The Court of Administrative Hearings (known as the Office of Hearing Examiners from 1975-1981 and the Office of Administrative Hearings from 1981-2025) was created by the Legislature in 1975 (Laws of Minnesota 1975, chap. 380, sec. 16-18) as part of broader administrative procedures legislation. Minnesota was the second state to create a central administrative hearing office, following California. The office was established formally on July 1, 1975, but was not permitted to conduct administrative law hearings until January 1, 1976.
In 2025, the Legislature instructed the Revisor of Statutes to change all references to "Office of Administrative Hearings" to "Court of Administrative Hearings" in Minnesota Statutes (see Laws of Minn. 2025, chap. 39, art. 2, sec. 68).

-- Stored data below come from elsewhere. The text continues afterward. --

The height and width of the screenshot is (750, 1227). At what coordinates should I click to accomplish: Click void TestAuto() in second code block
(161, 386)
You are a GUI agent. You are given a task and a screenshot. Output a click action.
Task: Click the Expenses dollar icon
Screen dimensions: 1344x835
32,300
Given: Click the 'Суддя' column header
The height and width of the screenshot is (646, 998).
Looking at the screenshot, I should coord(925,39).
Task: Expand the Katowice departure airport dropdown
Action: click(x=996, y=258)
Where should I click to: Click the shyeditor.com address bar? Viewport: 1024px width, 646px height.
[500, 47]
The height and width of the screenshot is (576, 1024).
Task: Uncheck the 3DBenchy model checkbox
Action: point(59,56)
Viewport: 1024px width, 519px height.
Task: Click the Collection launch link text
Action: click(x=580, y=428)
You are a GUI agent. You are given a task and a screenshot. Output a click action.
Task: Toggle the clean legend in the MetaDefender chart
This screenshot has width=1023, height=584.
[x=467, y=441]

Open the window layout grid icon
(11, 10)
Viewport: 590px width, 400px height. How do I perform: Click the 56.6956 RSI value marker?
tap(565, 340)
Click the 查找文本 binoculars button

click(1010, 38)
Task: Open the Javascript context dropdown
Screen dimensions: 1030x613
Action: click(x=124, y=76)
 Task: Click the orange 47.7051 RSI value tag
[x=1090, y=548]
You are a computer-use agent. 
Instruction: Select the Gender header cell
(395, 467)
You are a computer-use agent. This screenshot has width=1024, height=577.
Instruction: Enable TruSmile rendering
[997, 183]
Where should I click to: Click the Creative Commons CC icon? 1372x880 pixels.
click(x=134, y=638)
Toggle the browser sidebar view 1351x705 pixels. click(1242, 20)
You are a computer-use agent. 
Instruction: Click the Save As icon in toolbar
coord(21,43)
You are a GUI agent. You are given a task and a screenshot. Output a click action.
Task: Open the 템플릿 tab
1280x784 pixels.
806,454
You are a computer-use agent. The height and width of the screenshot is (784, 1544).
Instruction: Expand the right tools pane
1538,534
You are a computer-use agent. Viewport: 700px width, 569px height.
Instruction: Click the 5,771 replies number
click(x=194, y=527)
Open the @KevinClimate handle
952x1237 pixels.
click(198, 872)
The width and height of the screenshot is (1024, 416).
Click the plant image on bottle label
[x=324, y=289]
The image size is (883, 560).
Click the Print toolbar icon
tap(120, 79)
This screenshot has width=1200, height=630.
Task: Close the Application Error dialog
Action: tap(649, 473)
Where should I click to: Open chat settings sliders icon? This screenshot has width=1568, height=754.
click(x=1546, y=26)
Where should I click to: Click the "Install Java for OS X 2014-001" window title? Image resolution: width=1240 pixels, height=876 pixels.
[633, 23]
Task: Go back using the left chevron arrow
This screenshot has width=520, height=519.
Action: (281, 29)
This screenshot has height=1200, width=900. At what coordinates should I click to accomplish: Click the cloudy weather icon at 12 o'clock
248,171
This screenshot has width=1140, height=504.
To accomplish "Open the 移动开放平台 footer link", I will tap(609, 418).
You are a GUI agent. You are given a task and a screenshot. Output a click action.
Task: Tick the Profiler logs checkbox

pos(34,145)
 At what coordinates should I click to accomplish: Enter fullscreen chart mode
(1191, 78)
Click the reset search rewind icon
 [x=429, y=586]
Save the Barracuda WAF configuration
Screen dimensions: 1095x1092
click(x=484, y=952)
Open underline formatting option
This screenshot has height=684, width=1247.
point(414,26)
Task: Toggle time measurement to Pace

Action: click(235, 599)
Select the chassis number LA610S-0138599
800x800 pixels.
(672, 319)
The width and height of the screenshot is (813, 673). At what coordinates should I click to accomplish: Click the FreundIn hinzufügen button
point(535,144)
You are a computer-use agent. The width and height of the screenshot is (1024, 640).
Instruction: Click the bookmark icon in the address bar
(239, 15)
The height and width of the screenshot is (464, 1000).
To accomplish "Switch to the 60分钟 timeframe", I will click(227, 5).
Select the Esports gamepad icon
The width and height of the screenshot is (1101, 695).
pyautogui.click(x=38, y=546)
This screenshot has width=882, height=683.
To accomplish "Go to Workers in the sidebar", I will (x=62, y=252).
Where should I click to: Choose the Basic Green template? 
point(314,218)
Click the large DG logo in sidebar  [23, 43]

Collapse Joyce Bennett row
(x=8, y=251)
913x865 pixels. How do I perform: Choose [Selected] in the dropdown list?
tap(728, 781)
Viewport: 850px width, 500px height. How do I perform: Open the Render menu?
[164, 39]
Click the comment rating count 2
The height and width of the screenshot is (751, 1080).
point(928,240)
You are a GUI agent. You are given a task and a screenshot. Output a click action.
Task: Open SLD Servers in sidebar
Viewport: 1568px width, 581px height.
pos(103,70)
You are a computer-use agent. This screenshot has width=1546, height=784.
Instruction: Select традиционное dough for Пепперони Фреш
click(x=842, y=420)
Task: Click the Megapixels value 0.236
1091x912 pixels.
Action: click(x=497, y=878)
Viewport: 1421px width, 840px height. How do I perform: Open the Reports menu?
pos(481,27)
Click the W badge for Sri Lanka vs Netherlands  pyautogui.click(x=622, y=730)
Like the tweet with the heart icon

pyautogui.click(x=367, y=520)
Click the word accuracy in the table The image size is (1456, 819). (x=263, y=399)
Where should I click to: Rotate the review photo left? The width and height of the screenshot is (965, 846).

A 2006 Bench and Bar article provides these details about CAH's history: "In January of 1976, when Wendell Anderson was governor, Robert J. Sheran was chief justice of the Minnesota Supreme Court, and Butch Wynegar was an All-Star for the Minnesota Twins, the Office of Hearing Examiners began with Duane Harves as its first chief hearing examiner. The first significant expansion of OAH responsibilities after its creation was in 1981, when legislation transferred all workers' compensation hearing functions and the compensation judges who were performing those functions from the Department of Labor and Industry to the now renamed Office of Administrative Hearings. While OAH took on this high-volume caseload, the Department of Labor and Industry retained, for the time, the alternative dispute resolution functions and the quasijudicial settlement function. The Department of Labor and Industry continued to employ a cadre of compensation judges, known as "settlement judges," who presided over settlement conferences and certain other related prehearing proceedings. The two quasijudicial functions continued to be done in the two different state agencies until 1997, when the Legislature created a Settlement Division within OAH and transferred all of the settlement functions to OAH, along with the settlement judges who had been performing those functions."